The zome system is especially useful for modeling 1-dimensional skeletons of highly symmetric objects in 3- and 4-dimensional Euclidean space. The most prominent among these are the five Platonic Solids, and the 4-dimensional polytopes related to the 120-cell and the 600-cell. However, many other mathematical objects may be modeled using the zome system, including:

- Three of the four Kepler-Poinsot polyhedra
- Regular polyhedral compounds
- Regular 4-dimensional polytopes and some compounds
- Many stellations of the rhombic triacontahedron
- Many stellations of the regular icosahedron
- Zonohedra, especially the rhombic enneacontahedron and rhombic triacontahedron
- Hypercubes in dimensions 61 or fewer
- Most uniform polyhedra (a major exception being those formed using the snub operation)

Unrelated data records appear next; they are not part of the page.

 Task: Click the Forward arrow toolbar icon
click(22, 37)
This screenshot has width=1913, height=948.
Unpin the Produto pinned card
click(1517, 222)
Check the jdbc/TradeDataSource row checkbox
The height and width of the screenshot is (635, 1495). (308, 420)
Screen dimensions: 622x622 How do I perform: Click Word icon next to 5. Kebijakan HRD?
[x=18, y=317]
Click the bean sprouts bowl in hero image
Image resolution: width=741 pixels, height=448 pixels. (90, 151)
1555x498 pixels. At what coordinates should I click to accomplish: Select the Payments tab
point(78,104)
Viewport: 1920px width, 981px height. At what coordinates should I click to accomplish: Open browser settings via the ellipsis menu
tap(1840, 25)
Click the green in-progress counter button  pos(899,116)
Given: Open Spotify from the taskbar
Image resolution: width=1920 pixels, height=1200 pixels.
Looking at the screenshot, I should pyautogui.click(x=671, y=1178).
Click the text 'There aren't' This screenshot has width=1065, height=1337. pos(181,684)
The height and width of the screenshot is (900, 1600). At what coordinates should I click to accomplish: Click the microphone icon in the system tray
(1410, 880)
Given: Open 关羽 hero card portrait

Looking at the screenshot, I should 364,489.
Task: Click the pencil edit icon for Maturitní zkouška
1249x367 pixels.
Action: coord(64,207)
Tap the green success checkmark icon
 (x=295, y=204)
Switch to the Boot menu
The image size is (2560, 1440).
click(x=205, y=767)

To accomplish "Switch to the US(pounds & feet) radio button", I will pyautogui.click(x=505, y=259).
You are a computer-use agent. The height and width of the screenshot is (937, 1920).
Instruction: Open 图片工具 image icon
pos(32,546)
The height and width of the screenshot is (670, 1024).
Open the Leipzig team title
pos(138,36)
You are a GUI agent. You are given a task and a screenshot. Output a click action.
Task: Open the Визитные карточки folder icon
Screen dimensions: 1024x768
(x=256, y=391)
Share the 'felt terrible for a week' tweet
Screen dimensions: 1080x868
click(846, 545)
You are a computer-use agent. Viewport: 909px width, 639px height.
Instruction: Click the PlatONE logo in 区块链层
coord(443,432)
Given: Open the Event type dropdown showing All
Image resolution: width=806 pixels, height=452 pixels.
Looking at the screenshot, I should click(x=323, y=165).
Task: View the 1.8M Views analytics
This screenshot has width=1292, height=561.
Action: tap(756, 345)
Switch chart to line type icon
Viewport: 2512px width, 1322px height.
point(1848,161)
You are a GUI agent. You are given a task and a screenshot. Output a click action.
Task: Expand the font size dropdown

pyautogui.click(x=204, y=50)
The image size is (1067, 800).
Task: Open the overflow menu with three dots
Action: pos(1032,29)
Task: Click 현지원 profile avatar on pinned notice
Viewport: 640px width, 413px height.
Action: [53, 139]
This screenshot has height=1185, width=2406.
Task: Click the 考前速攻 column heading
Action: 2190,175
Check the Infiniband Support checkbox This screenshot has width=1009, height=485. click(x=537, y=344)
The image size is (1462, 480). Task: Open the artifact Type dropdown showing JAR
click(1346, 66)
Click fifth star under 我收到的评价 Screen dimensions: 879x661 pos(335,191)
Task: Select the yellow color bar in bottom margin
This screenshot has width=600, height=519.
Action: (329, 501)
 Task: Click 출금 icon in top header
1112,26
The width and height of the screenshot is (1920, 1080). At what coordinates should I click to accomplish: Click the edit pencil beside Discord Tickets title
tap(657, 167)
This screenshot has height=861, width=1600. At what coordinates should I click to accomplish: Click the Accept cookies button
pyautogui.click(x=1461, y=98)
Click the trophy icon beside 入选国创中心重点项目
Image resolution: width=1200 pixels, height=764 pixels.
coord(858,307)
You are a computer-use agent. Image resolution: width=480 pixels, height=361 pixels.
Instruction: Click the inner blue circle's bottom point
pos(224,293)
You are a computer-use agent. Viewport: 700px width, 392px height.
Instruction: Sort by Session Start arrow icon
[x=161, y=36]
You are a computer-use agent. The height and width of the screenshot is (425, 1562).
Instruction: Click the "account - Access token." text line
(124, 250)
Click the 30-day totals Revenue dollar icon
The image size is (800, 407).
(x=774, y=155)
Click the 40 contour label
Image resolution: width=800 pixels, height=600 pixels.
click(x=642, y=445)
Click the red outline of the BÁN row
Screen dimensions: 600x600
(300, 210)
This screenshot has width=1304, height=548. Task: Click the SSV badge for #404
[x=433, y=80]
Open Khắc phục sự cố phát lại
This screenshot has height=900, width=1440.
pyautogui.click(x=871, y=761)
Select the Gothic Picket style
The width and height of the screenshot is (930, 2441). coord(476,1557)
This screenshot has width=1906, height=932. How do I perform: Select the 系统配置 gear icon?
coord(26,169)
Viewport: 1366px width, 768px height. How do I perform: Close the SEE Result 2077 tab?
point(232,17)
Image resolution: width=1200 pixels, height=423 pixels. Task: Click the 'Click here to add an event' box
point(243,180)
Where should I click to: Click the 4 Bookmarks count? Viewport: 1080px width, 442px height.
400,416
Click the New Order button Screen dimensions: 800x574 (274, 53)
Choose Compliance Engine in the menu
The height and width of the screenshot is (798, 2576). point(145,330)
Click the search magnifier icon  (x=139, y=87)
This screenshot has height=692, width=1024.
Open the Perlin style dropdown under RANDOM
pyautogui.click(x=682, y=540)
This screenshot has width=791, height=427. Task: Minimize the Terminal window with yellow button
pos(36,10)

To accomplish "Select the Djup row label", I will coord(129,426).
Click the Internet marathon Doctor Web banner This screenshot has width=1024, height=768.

- Many uniform 4-polytopes
- Thorold Gosset's exceptional semiregular polytopes in 6, 7, and 8 dimensions
- Some Johnson solids
- Desargues configuration
- Two of the Catalan solids
- Classical and exceptional root systems
- Triality (from Lie theory)

The uses of zome are not restricted to pure mathematics. Other uses include the study of engineering problems, especially steel-truss structures, the study of some molecular, nanotube, and viral structures, and to make soap film surfaces.